Is this also common in other languages or countries?

The only example I can think of in Spain is "Barna", which is sometimes used as a short form of "Barcelona".


----------



## Etcetera

In Russian, abbreviated forms of place names aren't very common. 
St. Petersburg is often called just Peter (Питер). Some natives find this disgusting, but I don't see anything wrong about it. The diminutive Питер was widely used by writers, journalists and literary critics ib the 19th century.
Leningradskaya oblast' (Leningrad region) is very often just Lenoblast'.
Yekaterinburg is sometimes shortened to Ye-burg (Е-бург), but this form is very, very informal because of some connotations...
Novosibirsk may be called N-sk (Н-ск). This abbreviation reminds of the so-called "город Н.", where the action takes place in some 19th century novels.


----------



## Ilmo

In Finland, the capital *Helsinki* is quite often called *Hesa.*
The secong largest town *Tampere* is called *Manse*, which is an abbreviation of *Manchester*; they say that this Finnish industrial town is in some way the "Manchester of Finland".
The abreviation *Frisco* (*San Francisco*) is quite well known also in Finland, thanks to the seamen.
We have Finnish names for many of the best known capitals, and for instance *Kööpenhamina* (Copenhagen) is often abbreviated *Köpis.*
I've heard some people speaking about *Nyk* and meaning *New York.*
Even *L.A.* is sometimes used, pronounced in that case *El-ei*
I guess those are the most of them. at least no other names cross my mind at the moment.


----------



## jester.

In my region, the city of Aachen is often abbreviated as AC.

That is the abbreviation used on the number plates of the cars in this region.

But I doubt that anyone who is not from here would understand it.


----------



## Setwale_Charm

jester. said:


> In my region, the city of Aachen is often abbreviated as AC.
> 
> That is the abbreviation used on the number plates of the cars in this region.
> 
> But I doubt that anyone who is not from here would understand it.


 
 You have given away the secret by now


----------



## moldo

In the Netherlands the fans of the Rotterdam soccer club Feijenoord call Amsterdam (the city of Ajax), 020 because they do not want to say the name of that place.
020 is the city telephone code of Amsterdam.


----------



## Outsider

Lx: Lisbon
Fx: Funchal


----------



## Cecilio

Outsider said:


> Lx: Lisbon
> Fx: Funchal



Are these just written forms or are they also used in oral language?


----------



## Whodunit

For German:

NY (New York) is understood when written.
LA (Los Angelos) is understood when spoken or written.
HH (Hamburg) is understood when written.
DD (Dresden) is understood when written.

Towns starting with Bad Li... are often referred to as "Bali."


----------



## Cecilio

Whodunit said:


> NY (New York) is understood when written.
> LA (Los Angeles) is understood when spoken or written.
> HH (Hamburg) is understood when written.
> DD (Dresden) is understood when written.
> 
> Towns starting with Bad Li... are often referred to as "Bali."



I have heard some hip-hop songs where they say NY (pronun. [en-why]) to refer to New York, but I'm not sure if it's a very common use.


----------



## pickypuck

Portu = Portugalete.
Sanse = San Sebastían de los Reyes.


----------



## Thomas1

In Polish We don't use many of them, perhaps locals have some abbrevations of their cities' names but they are not widely used.
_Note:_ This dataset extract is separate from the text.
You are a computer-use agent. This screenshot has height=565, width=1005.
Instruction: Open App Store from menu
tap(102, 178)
The few I know are:
Wawa -- Warszawa
Wrocek -- Wrocław

Also, when a city has a compound name people very often use just one of the words that make up the whole (most often the first part).

Tom


----------



## Whodunit

Cecilio said:


> I have heard some hip-hop songs where they say NY (pronun. [en-why]) to refer to New York, but I'm not sure if it's a very common use.


 
I was speaking about German, not English.


----------



## jazyk

When spoken, I think only BH (Belo Horizonte, in Brazil) is used.


----------



## Outsider

Cecilio said:


> Are these just written forms or are they also used in oral language?


Just written.


----------



## spakh

Gaziantep= Antep
Şanlıurfa= Urfa
Kahramanmaraş= Maraş
Afyonkarahisar= Afyon (karahisar means black fort)
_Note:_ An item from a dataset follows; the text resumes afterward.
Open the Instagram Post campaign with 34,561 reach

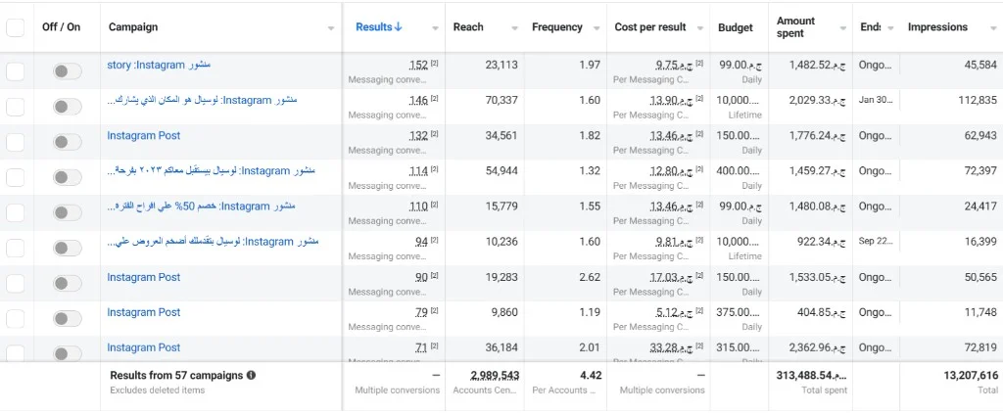coord(143,135)
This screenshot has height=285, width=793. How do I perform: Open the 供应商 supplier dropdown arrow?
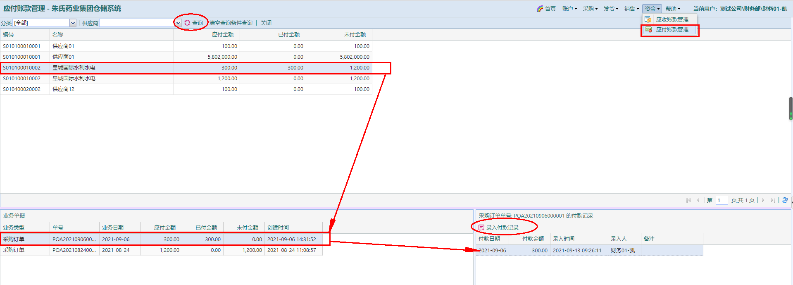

I think these towns can be good examples. 
gazi, şanlı and kahraman are titles given to those cities as a reference of their inhabitants' glamorous struggles (and their great success) against bloody French invasion in south-eastern Turkey after the WWI. They mean great, glorious, dignified, etc.


----------



## sound shift

There are lots of local abbreviations in spoken, colloquial, English, for example:

Donny (Doncaster)
Macc (Macclesfield)
Ilson (Ilkeston)

Don't tell me you haven't even heard of the official versions!


----------



## ronanpoirier

jazyk said:
			
		

> When spoken, I think only BH (Belo Horizonte, in Brazil) is used.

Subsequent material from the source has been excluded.